London black holes

Thanks to London Connections’ brilliant visualisation of the commuter take-up areas in London, I’ve marked out — very roughly — where the “commuter black holes” of the central London area appear to be.
What’s notable is how socio-economic factors overlay this lack of commuter access. As with Simon Clarke’s geographically accurate London tube map (further below), which shows the blatant lack of tube access throughout south-east London, the black holes above indicate things that anyone who’s lived in any of these shaded areas can attest to:
These are generally poorer boroughs, and racially “less white” than nearby areas. The largest black hole roughly covers the area of Walworth, Burgess Park and Old Kent Road, south London. For residents in further out south-east like me, this is a hinterland one always passes through on night buses, and I can honestly say that most of the more “problematic” things I’ve encountered in London have happened in this very area.
Show larger map
Similarly, in north London, the parts where Regent’s Canal crosses Kingsland Road are notoriously absent of tube, trains etc. but are instead popular with students, creative types and is seeing a recent gentrification process thanks to its vicinity to Shoreditch and the City.
The area just south of Victoria Park, the area just north and east of Newington Green, and large parts of Clapton are also “off the radar” according to London Connections’ map. This is purely hypothetical, but surely property prices might be more manageable in these areas — or at least they should be.
Regarding the shadowed parts along the river in the Rotherhithe and Surrey Quays the reason for lack of access is more geological; the river has historically provided access in itself. Plus, these parts are hardly characterised by in any way cheaper property prices, due to their riverside location.

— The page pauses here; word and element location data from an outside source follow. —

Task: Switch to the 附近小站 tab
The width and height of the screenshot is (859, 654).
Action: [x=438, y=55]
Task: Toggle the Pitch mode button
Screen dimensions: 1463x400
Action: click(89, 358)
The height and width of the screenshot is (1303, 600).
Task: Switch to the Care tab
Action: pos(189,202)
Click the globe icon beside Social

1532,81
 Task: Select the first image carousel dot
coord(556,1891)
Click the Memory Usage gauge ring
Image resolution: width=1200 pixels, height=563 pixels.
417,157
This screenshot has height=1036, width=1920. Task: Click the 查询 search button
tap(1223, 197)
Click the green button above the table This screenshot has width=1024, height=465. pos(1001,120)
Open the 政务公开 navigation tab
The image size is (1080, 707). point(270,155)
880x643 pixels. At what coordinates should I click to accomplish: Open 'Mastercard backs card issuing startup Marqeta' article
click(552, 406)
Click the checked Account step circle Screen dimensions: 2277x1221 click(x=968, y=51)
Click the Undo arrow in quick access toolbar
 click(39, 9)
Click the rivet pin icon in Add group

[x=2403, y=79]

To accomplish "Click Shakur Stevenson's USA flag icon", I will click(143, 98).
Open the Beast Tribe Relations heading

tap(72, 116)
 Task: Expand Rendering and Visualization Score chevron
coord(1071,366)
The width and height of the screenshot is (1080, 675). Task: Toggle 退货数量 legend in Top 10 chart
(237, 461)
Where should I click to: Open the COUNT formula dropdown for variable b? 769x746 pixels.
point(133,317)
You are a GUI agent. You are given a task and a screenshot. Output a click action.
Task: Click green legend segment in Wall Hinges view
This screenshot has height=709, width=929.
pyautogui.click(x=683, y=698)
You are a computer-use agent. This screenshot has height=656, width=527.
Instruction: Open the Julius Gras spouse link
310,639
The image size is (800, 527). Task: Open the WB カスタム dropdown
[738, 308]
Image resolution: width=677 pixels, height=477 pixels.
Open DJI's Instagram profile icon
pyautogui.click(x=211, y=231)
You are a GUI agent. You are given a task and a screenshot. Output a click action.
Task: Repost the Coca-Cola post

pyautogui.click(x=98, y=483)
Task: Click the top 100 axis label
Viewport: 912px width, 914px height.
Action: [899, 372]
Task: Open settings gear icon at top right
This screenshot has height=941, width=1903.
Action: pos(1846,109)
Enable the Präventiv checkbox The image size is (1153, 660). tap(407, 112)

Now, who thinks Boris Johnson has an agenda to improve all this? So far Greater London Authority incentives like the East London Line extension are bound to slowly ameliorate this inequality, but is it really in the Tories’ interest to do something substantial to improve for example the Old Kent Road/Walworth area? This area, together with Tower Hamlets, is arguably as close to a US-style inner-city deprived area we are getting in London — and it’s all a result of the uniquely Anglo-American approach to social (in)equality criss-crossed with age-old colonial wounds: a policy that, more than any other party, the Tories helped exacerbating (especially in the 1980s).





3 Comments:
Mycket intressant! Samma sak - om än i midre skala - kan givetvis sägas om Stockholm, där den enda utbyggnaden av spårtrafiken de senaste decenniet (Tvärbanan) går genom områden där kvadratmeterrpriset aldrig understiger 35 000 kr.
Very interesting, but I do detect a suggestion of a racist agenda behind these shortcomings. The fact is these areas a are cheaper to live in since the transport is so awfully poor, hence attracting less well-off immigrant communities. I don't think race comes into it. Hopefully the situation will be redressed soon...
Luke, you're absolutely right. My post was merely intended to provoke a bit and show the link between allegedly 'bad' areas, ethnicity, and the negligence that public transport authorities have given these areas.
But of course, things are not that simple, there is always a kind-of chicken-and-egg situation as well. Added to the fact that these areas have had a poorer status to begin with, the fact that they therefore attract immigrants who are less well-off can have had the further effect of brandishing the areas as even more markedly non-white, scaring off those high-earning NIMBYists who tend to generate higher tax revenues etc. Due to being a more excluded group in society, immigrant communities might suffer less representation in borough/city councils etc, meaning less pressure on politicians to invest. The segregation exacerbates itself.
Surely one of the best initiatives to redress these problems would come from public authorities making the right infrastructural investments which could lift these areas back onto the map.
But also from the local communities making themselves heard and exerting more pressure on politicians to invest!